▶ [What you need to do]: Copy the text on the proposed pastoral god from "He may have" up to and including "linguist Hermann Collitz.", swapping "bushy beard" for "thick beard".

▶ [Selected passage]:
*-*-*

Péh₂usōn ("Protector") was a proposed Proto-Indo-European pastoral god guarding roads and herds. 

He may have had an unfortunate appearance, a bushy beard and a keen sight. He was also closely affiliated with goats or bucks: Pan has goat's legs while goats are said to pull the car of Pūshān (the animal was also sacrificed to him on occasion).

History   

The deity was first proposed due to association between the Greek god Pan and the Vedic god Pūshān first identified in 1924 by German linguist Hermann Collitz.
 
The minor discrepancies between the two deities could be explained by the possibility that many of Pan's original attributes were transferred over to his father Hermes, the two of which were likely originally the same deity

According to West, the reflex may be at least of Graeco-Aryan origin: "Pūshān and Pan agree well enough in name and nature—especially when Hermes is seen as a hypostasis of Pan—to make it a reasonable conclusion that they are parallel reflexes of a prototypical god of ways and byways, a guide on the journey, a protector of flocks, a watcher of who and what goes where, one who can scamper up any slope with the ease of a goat."

Pan and Hermes 
The earliest form of the name Hermes is the Mycenaean Greek *hermāhās, written  e-ma-a2 (e-ma-ha) in the Linear B syllabic script. Most scholars derive "Hermes" from Greek ἕρμα (herma), "stone heap."

*-*-*

▶ [Extracted material]:
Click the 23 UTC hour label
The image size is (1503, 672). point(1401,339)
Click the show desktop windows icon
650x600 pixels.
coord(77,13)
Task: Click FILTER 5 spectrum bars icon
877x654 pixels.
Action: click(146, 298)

*-*-*

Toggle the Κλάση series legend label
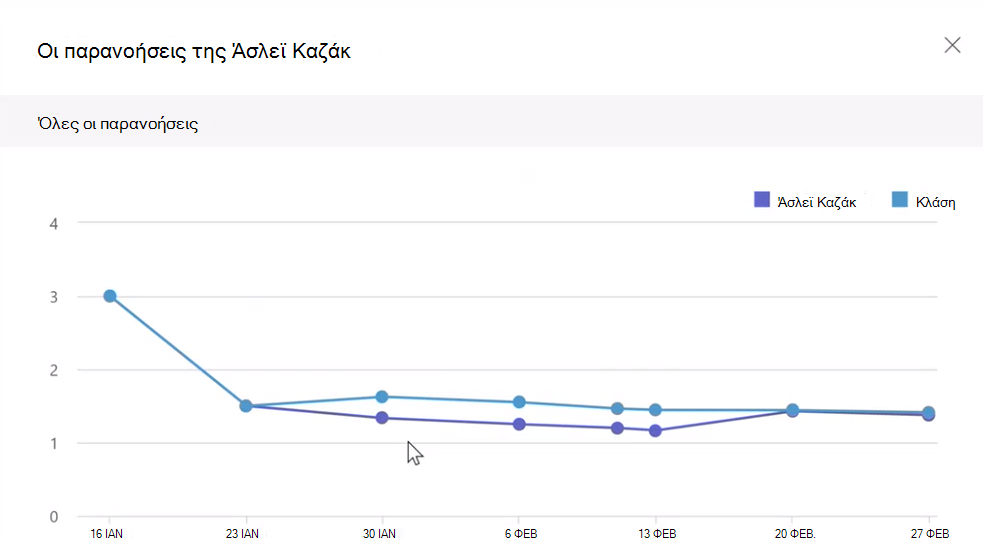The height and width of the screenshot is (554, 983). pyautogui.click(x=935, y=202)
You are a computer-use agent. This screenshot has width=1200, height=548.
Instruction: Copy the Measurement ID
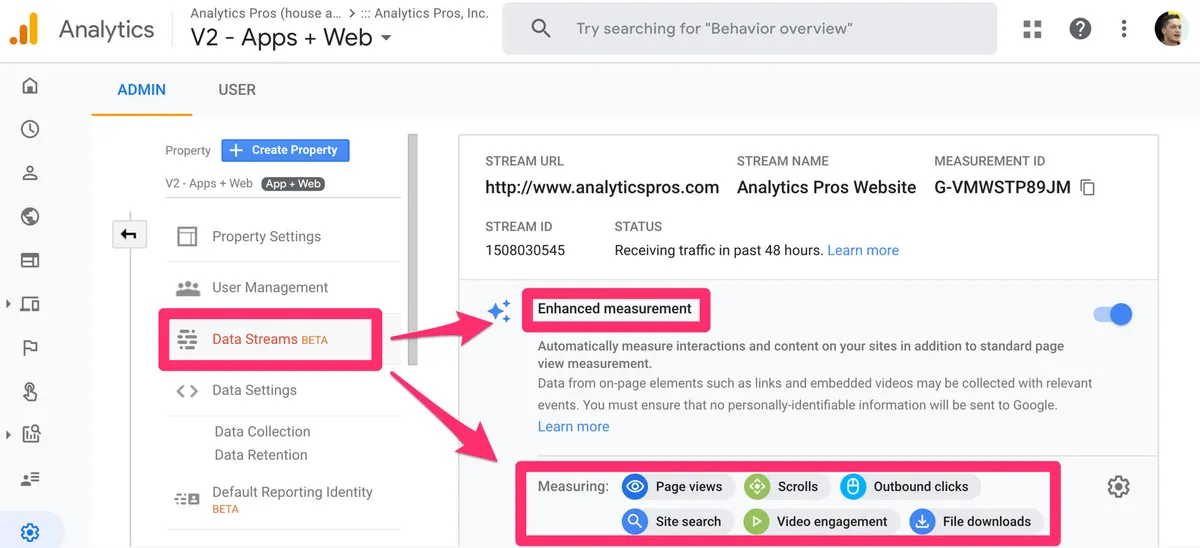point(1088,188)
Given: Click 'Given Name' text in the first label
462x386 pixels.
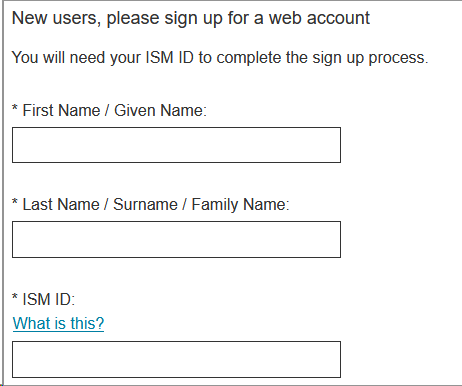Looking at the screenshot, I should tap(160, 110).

*-*-*

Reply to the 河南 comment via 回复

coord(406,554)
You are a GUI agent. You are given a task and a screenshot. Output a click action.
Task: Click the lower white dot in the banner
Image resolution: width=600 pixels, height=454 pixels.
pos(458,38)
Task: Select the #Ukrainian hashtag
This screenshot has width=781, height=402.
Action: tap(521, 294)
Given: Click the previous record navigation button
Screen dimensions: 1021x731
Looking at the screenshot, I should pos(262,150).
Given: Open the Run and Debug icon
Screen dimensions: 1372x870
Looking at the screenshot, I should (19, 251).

*-*-*

▶ [Full output]:
He may have had an unfortunate appearance, a thick beard and a keen sight. He was also closely affiliated with goats or bucks: Pan has goat's legs while goats are said to pull the car of Pūshān (the animal was also sacrificed to him on occasion).

History   

The deity was first proposed due to association between the Greek god Pan and the Vedic god Pūshān first identified in 1924 by German linguist Hermann Collitz.